Long running Jobs Performance Tips

I have been working with SQL server for a while and have used lot of performance techniques to fine tune many queries. Most of these queries were to be executed within few seconds or may be minutes.
I am working with a job which loads around 100K of data and runs for around 10 hrs.
What are the things I need to consider while writing or tuning such query? (e.g. memory, log size, other things)
Make sure you have good indexes defined on the columns you are querying on.
Ultimately, the best thing to do is to actually measure and find the source of your bottlenecks. Figure out which queries in a stored procedure or what operations in your code take the longest, and focus on slimming those down, first.

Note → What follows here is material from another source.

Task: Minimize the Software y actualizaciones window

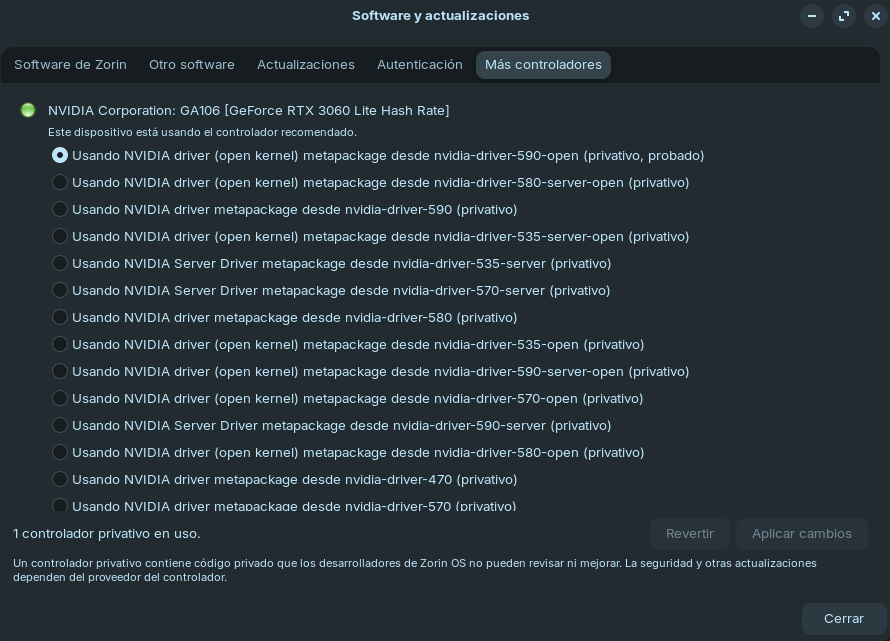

I am actually working on a similar problem right now, on a job that performs complex business logic in Java for a large number of database records. I've found that the key is to process records in batches, and make as much of the logic as possible operate on a batch instead of operating on a single record. This minimizes roundtrips to the database, and causes certain queries to be much more efficient than when I run them for one record at a time. Limiting the batch size prevents the server from running out of memory when working on the Java side. Since I am using Hibernate, I also call session.clear() after every batch, to prevent the session from keeping copies of objects I no longer need from previous batches.

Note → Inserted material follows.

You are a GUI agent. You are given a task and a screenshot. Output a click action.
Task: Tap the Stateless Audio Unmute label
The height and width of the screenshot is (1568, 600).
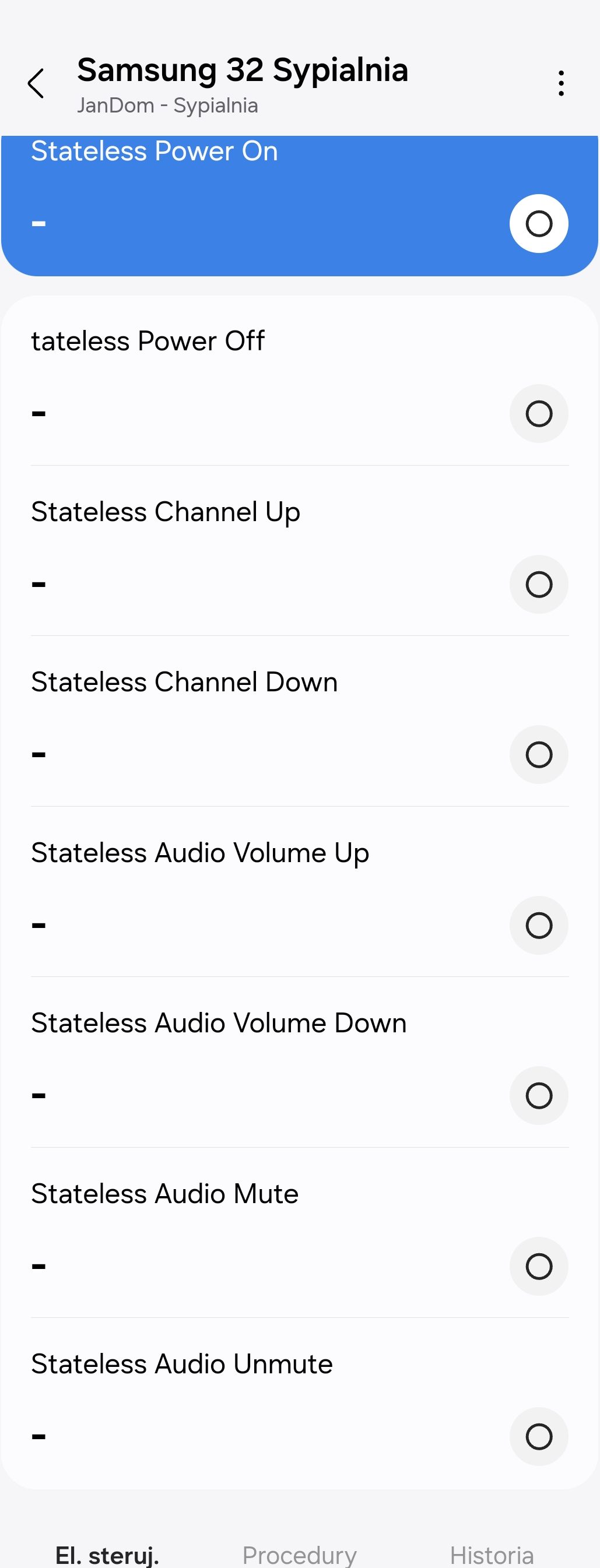tap(181, 1364)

Also, an RDBMS is optimized for working with large sets of data; use normal SQL operations whenever possible. Avoid things like cursors, and a lot procedural programming; as other people have said, make sure you have your indexes set up correctly.
It's impossible to say without looking at the query. Just because you have indexes doesn't mean they are being used. You'll have to look at the execution plan and see if they are being used. They might show that they aren't useful to the execution plan.
You can start with looking at the estimated execution plan. If the job actually completes, you can wait for the actual execution plan. Look at parameter sniffing. Also, I had an extremely odd case on SQL Server 2005 where
SELECT * FROM l LEFT JOIN r ON r.ID = l.ID WHERE r.ID IS NULL
would not complete, yet
SELECT * FROM l WHERE l.ID NOT IN (SELECT r.ID FROM r)
worked fine - but only for particular tables. Problem was never resolved.
Make sure your statistics are up to date.
If possible post your query here so there is something to look at. I recall a query someone built with joins to 12 different tables dealing with around 4 or so million records that took around a day to run. I was able to tune that to run within 30 mins by eliminating the unnecessary joins. Where possible try to reduce the datasets you are joining before returning your results. Use plenty of temp tables, views etc if you need.
In cases of large datasets with conditions try to preapply your conditions through a view before your joins to reduce the number of records.
100k joining 100k is a lot bigger than 2k joining 3k